Section: Scientific Foundations
Statistical learning
Before detailing some issues of statistical learning, let us remind the definition of a few terms.
- Glossary
- Machine learning
refers to a system capable of the autonomous acquisition and integration of knowledge. This capacity to learn from experience, analytical observation, and other means, results in a system that can continuously self-improve and thereby offer increased efficiency and effectiveness. (source: http://www.aaai.org/AITopics/html/machine.html AAAI website)
- Statistical learning
is an approach to machine intelligence which is based on statistical modeling of data. With a statistical model in hand, one applies probability theory and decision theory to get an algorithm. This is opposed to using training data merely to select among different algorithms or using heuristics/“common sense” to design an algorithm.
- Kernel method
Generally speaking, a kernel function is a function that maps a couple of points to a real value. Typically, this value is a measure of dissimilarity between the two points. Assuming a few properties on it, the kernel function implicitly defines a dot product in some function space. This very nice formal property as well as a bunch of others have ensured a strong appeal for these methods in the last 10 years in the field of function approximation. Many classical algorithms have been “kernelized”, that is, restated in a much more general way than their original formulation. Kernels also implicitly induce the representation of data in a certain “suitable” space where the problem to solve (classification, regression, ...) is expected to be simpler (non-linearity turns to linearity).
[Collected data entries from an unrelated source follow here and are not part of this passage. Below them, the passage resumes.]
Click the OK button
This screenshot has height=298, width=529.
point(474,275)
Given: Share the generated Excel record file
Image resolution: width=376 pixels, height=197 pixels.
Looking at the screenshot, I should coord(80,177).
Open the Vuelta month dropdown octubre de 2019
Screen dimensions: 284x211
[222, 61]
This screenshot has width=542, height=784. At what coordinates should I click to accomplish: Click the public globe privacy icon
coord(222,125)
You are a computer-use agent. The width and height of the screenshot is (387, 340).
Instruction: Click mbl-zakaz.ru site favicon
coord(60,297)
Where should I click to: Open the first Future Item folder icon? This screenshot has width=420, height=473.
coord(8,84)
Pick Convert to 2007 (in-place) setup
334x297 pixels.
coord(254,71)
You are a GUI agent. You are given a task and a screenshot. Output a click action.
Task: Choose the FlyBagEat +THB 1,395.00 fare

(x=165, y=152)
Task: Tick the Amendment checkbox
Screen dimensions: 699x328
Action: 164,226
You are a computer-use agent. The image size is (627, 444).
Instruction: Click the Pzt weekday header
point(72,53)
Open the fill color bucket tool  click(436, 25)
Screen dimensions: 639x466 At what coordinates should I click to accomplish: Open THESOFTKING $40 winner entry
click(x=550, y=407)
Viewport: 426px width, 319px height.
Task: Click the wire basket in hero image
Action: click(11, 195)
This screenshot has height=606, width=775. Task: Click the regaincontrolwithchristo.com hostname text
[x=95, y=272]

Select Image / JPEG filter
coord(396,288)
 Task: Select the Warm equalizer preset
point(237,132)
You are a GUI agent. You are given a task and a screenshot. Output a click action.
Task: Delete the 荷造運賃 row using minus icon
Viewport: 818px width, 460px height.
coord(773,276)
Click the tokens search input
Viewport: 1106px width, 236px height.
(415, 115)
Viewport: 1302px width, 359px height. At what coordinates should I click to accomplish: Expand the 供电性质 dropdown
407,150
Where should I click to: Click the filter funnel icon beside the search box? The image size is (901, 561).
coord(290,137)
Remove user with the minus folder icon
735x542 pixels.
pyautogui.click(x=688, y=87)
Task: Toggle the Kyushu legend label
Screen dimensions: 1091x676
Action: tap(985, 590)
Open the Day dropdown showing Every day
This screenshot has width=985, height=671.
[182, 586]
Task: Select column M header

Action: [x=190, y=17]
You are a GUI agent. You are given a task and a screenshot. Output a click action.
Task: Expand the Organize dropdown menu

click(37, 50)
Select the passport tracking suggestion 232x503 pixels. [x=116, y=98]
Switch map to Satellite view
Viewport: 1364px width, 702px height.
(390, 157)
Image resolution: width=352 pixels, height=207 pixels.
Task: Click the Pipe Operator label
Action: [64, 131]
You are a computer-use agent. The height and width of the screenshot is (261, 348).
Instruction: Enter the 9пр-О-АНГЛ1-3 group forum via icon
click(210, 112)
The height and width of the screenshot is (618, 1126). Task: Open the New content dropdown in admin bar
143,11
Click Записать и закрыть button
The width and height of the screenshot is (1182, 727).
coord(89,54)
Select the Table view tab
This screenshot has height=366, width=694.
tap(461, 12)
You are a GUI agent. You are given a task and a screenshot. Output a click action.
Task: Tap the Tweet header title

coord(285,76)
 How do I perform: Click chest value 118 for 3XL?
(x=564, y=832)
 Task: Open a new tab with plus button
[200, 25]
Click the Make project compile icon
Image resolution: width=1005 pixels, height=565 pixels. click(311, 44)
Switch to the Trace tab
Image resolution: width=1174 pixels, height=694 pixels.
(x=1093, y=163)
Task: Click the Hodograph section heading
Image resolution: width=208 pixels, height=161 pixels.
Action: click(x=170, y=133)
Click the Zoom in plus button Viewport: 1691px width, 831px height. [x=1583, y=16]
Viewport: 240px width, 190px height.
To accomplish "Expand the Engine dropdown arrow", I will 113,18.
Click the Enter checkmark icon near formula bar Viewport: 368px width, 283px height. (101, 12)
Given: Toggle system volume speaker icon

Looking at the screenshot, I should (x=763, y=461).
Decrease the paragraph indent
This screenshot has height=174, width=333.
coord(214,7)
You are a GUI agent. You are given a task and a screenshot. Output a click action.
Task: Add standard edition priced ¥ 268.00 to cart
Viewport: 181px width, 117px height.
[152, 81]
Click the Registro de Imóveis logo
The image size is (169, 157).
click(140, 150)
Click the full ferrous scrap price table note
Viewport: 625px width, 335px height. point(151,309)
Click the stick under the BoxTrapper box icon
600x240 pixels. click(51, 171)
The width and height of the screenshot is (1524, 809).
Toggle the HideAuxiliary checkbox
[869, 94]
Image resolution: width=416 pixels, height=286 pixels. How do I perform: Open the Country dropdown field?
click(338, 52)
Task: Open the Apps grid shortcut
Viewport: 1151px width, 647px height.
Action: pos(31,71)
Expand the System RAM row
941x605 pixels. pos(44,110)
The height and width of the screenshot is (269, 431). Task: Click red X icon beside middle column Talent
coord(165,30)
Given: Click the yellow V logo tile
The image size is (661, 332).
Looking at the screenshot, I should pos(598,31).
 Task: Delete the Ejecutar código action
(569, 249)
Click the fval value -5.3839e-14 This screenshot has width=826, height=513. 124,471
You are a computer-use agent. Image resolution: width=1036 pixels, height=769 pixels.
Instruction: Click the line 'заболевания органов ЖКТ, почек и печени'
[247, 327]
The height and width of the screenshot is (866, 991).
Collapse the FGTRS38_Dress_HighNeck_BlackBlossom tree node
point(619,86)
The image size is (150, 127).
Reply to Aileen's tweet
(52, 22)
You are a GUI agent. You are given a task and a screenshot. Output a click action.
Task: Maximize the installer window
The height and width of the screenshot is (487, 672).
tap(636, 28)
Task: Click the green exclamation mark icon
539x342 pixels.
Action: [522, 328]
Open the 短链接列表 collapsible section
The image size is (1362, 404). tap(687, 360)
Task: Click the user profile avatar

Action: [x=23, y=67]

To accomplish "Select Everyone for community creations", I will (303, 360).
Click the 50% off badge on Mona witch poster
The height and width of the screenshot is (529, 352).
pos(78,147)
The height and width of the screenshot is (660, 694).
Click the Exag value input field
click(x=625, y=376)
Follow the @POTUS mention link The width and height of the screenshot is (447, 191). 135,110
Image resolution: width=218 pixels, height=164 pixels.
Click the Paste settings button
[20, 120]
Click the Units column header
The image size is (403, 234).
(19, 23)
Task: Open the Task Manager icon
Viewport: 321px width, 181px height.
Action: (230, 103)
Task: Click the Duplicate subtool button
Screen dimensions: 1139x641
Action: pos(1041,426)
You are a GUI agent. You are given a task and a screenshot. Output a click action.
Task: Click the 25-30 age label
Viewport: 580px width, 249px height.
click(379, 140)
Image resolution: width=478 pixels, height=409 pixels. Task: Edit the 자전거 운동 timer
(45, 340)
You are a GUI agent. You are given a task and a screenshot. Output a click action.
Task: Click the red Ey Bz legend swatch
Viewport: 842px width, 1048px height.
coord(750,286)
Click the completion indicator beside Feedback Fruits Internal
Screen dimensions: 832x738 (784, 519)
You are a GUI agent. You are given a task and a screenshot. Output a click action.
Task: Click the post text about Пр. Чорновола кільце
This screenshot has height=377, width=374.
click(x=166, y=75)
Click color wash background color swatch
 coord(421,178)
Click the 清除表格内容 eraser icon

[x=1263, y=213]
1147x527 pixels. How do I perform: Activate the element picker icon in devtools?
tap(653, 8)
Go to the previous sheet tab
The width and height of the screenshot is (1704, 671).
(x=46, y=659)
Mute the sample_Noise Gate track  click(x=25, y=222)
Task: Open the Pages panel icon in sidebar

The fundamental tools used in SequeL come from the field of statistical learning [73] . We briefly present the most important for us to date, namely, kernel-based non parametric function approximation, and non parametric Bayesian models.
Kernel methods for non parametric function approximation
In statistics in general, and applied mathematics, the approximation of a multi-dimensional real function given some samples is a well-known problem (known as either regression, or interpolation, or function approximation, ...). Regressing a function from data is a key ingredient of our research, or to the least, a basic component of most of our algorithms. In the context of sequential learning, we have to regress a function while data samples are being obtained one at a time, while keeping the constraint to be able to predict points at any step along the acquisition process. In sequential decision problems, we typically have to learn a value function, or a policy.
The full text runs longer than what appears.